TASK → Rewrite the part that opens with the line containing "Describe the element at coordinates (216, 50)" and closes with the line containing "This screenshot has width=900, height=500.", replacing "screenshot" with "capture" and leaving everything else unchanged.

DATA FOR THE TASK →
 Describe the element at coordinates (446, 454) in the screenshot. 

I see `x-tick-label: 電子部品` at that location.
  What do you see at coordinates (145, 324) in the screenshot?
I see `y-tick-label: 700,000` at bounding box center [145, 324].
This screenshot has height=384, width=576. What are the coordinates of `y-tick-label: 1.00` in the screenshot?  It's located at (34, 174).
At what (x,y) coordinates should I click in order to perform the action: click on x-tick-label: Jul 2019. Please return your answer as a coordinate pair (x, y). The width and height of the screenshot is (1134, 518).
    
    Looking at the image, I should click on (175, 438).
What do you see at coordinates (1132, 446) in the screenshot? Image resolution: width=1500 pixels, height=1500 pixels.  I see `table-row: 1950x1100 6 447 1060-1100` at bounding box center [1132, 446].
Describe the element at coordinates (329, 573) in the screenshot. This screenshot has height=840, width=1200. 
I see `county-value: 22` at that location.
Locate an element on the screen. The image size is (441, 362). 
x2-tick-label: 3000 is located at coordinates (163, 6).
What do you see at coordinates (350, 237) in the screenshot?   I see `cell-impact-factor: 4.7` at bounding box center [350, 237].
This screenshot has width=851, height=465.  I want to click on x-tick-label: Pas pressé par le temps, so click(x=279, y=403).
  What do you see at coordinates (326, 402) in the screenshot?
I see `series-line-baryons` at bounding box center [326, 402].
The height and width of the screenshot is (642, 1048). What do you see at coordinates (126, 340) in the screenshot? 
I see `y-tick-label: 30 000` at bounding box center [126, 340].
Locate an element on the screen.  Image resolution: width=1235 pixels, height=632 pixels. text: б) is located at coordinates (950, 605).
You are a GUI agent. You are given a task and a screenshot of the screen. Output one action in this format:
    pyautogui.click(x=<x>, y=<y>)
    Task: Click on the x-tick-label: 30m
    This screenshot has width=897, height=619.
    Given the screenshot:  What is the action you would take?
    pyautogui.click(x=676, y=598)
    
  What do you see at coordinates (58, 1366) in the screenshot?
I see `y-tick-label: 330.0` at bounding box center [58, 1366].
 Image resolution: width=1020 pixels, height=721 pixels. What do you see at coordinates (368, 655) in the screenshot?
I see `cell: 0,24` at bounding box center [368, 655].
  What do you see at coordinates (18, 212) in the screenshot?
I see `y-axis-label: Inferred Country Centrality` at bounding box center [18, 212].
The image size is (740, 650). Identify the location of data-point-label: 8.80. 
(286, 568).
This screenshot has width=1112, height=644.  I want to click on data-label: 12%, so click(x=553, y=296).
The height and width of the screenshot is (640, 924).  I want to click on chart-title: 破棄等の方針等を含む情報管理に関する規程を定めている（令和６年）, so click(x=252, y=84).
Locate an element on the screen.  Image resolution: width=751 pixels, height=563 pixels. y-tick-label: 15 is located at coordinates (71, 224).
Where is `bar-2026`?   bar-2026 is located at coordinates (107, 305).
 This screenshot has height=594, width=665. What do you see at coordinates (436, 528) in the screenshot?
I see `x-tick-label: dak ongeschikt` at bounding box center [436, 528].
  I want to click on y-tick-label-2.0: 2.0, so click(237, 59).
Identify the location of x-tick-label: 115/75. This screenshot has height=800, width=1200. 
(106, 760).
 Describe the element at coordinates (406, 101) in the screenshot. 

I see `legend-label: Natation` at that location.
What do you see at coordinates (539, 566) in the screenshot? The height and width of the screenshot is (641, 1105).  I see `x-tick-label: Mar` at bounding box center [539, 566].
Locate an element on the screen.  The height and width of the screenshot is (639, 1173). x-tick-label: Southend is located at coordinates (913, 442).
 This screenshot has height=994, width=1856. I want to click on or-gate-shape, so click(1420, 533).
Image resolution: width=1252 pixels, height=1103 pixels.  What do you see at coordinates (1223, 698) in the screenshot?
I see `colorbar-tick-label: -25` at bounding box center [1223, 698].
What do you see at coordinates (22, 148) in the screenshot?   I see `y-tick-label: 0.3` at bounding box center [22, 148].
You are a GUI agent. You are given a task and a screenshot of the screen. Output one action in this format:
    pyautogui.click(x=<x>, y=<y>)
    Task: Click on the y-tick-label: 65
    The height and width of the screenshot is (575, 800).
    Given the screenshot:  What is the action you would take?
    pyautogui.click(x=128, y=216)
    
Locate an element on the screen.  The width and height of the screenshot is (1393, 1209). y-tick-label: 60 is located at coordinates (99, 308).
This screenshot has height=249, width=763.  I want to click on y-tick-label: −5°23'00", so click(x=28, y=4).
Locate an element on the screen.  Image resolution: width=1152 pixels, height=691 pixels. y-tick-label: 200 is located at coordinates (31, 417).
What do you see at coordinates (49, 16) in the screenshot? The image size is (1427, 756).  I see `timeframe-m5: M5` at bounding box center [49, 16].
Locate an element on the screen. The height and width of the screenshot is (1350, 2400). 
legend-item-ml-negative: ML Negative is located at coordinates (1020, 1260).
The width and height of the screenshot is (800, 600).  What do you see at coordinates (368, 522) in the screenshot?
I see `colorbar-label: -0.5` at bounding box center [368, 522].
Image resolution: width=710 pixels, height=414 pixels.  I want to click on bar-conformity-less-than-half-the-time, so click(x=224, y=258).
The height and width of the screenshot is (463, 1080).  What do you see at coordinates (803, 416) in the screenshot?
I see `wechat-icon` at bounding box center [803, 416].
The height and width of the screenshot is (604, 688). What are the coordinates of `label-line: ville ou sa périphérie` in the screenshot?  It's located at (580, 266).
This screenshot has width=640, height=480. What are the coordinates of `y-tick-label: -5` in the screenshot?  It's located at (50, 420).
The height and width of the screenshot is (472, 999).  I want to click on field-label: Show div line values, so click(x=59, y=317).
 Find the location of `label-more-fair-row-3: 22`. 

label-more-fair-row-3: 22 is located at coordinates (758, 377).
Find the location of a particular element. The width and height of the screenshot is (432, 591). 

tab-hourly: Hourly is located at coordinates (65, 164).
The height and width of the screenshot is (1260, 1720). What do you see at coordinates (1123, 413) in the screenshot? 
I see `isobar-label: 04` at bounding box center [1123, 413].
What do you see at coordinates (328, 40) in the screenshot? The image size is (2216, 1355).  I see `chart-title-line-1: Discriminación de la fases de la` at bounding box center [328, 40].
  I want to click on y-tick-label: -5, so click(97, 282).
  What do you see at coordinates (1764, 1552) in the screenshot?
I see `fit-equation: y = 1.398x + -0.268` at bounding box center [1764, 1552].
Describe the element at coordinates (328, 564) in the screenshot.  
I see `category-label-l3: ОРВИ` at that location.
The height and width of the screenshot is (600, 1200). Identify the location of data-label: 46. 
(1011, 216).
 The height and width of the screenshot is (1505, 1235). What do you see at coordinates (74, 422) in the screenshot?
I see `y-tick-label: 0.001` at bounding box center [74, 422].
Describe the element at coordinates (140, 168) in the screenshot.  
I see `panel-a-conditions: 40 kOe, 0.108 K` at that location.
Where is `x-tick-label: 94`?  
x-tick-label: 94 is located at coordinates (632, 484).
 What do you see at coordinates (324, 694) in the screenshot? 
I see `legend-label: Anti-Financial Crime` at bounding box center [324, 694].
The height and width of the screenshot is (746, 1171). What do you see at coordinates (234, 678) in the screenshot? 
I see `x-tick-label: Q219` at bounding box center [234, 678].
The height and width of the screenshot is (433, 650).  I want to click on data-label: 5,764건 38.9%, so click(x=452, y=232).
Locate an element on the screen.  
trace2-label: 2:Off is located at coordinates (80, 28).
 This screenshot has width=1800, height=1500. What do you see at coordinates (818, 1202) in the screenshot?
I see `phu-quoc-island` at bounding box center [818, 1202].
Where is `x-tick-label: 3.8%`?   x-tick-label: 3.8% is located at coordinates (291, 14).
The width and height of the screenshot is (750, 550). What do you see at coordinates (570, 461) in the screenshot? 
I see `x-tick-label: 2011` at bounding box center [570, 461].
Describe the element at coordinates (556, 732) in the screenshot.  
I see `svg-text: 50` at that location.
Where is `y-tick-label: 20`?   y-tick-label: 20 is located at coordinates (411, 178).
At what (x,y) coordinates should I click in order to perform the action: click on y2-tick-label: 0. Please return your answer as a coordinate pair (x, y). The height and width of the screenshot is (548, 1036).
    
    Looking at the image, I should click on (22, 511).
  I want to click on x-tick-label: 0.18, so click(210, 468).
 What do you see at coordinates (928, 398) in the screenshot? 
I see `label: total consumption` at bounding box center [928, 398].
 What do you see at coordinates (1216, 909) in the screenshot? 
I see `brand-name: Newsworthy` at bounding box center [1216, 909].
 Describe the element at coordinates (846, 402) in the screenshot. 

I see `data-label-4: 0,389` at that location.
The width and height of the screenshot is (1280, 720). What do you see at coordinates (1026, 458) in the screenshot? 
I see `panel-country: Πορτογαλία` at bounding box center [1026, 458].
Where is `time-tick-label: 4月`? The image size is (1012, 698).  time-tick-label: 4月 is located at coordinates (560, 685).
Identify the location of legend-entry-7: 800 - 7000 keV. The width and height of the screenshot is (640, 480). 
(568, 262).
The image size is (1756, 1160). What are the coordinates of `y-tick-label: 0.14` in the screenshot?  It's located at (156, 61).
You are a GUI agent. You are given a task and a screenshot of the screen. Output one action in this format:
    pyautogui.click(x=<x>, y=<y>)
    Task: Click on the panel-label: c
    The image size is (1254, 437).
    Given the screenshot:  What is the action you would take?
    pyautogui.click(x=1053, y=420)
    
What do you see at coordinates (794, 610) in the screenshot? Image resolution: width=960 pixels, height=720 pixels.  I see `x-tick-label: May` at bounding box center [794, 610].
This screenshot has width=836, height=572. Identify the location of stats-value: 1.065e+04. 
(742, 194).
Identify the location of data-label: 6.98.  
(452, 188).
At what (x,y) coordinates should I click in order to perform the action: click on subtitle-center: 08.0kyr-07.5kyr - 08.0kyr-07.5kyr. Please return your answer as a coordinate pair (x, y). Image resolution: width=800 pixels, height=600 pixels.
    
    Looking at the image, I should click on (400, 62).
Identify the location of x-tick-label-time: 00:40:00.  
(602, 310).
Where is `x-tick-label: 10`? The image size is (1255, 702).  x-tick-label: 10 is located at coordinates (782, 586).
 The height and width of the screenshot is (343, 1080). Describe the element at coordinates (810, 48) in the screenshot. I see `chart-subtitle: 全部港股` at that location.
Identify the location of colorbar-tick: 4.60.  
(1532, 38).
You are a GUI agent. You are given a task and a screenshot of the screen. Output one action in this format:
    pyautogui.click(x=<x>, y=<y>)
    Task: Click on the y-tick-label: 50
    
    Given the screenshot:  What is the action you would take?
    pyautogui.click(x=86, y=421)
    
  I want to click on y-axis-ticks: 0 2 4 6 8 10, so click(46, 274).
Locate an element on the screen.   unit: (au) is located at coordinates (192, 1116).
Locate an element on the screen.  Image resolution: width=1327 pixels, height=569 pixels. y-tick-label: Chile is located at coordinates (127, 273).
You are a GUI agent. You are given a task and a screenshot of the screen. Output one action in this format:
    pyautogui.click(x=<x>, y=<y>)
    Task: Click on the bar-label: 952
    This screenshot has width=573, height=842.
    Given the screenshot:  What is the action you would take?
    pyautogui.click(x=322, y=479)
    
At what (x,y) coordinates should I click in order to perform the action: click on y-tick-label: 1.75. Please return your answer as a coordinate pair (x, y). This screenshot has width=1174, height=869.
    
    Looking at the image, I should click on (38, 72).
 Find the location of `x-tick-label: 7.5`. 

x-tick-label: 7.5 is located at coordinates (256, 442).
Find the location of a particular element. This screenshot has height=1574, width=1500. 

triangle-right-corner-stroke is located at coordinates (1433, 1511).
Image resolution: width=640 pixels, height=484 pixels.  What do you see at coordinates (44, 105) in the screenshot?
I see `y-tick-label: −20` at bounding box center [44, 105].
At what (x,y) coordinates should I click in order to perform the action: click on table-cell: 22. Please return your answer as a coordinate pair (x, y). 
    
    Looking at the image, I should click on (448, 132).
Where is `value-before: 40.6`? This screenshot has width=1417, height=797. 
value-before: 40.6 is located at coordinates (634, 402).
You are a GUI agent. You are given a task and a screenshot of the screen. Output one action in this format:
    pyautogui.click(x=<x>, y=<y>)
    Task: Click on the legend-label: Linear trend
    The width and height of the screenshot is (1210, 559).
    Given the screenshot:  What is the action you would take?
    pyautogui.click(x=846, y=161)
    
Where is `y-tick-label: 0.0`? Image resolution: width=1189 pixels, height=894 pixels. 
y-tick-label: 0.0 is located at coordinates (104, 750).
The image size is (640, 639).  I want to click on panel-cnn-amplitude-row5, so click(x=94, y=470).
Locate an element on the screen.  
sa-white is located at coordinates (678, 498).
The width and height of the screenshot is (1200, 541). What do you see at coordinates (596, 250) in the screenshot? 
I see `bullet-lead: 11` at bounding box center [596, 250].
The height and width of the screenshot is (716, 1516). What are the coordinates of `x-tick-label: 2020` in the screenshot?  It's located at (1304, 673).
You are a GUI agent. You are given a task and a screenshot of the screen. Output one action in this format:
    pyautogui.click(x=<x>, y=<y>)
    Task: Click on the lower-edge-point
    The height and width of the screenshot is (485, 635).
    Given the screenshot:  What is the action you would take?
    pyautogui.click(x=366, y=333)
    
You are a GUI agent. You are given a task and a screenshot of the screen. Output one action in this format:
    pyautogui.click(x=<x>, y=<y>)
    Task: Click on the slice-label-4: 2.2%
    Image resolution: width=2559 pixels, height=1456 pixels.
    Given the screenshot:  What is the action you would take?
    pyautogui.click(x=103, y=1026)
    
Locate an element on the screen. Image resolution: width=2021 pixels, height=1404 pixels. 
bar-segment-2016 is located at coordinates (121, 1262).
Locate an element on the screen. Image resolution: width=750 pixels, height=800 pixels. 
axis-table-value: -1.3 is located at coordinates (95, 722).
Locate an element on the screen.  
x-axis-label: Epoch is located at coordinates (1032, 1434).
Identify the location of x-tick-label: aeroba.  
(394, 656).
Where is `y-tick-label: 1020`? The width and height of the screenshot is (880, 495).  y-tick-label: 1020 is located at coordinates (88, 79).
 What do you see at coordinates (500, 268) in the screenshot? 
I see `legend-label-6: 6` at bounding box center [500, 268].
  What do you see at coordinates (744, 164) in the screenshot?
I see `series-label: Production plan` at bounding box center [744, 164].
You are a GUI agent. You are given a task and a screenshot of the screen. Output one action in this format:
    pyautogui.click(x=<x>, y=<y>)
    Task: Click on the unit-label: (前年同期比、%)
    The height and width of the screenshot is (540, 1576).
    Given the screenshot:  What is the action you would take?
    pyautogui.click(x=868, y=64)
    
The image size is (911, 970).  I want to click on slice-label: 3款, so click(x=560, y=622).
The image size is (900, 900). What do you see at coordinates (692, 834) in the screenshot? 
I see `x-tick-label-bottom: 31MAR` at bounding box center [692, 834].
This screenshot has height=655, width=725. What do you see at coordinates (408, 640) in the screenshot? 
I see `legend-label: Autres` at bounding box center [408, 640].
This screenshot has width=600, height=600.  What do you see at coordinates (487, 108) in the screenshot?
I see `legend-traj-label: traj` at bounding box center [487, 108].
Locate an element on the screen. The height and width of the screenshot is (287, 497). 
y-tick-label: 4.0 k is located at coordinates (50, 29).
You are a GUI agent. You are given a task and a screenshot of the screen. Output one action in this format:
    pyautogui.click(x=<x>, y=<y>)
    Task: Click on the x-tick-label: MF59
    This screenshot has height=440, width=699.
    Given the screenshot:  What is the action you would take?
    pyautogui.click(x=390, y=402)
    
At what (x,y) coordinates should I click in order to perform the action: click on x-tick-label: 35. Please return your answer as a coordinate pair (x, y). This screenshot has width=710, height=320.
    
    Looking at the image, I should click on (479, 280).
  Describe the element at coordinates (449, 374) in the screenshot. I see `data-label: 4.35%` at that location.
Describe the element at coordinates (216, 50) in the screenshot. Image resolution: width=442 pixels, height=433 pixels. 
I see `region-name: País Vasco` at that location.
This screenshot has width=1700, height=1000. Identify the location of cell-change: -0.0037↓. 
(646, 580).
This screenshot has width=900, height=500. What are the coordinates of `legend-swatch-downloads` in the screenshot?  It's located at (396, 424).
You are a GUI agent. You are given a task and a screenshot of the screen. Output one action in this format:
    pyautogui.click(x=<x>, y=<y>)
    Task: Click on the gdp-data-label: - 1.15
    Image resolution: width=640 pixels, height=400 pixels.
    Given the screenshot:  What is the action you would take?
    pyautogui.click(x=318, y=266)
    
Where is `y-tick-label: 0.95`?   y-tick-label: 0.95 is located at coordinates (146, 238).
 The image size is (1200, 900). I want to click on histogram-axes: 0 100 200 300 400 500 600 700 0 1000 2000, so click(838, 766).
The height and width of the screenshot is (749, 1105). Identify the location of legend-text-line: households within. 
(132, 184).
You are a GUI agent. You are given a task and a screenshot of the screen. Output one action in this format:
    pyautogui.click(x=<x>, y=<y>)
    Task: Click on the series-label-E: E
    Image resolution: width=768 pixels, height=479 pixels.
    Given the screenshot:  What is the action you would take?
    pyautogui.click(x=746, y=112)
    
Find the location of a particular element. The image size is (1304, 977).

YOUR RESPONSE →
Describe the element at coordinates (216, 50) in the capture. Image resolution: width=442 pixels, height=433 pixels. 
I see `region-name: País Vasco` at that location.
This capture has width=1700, height=1000. Identify the location of cell-change: -0.0037↓. 
(646, 580).
This capture has width=900, height=500. What are the coordinates of `legend-swatch-downloads` in the capture?  It's located at (396, 424).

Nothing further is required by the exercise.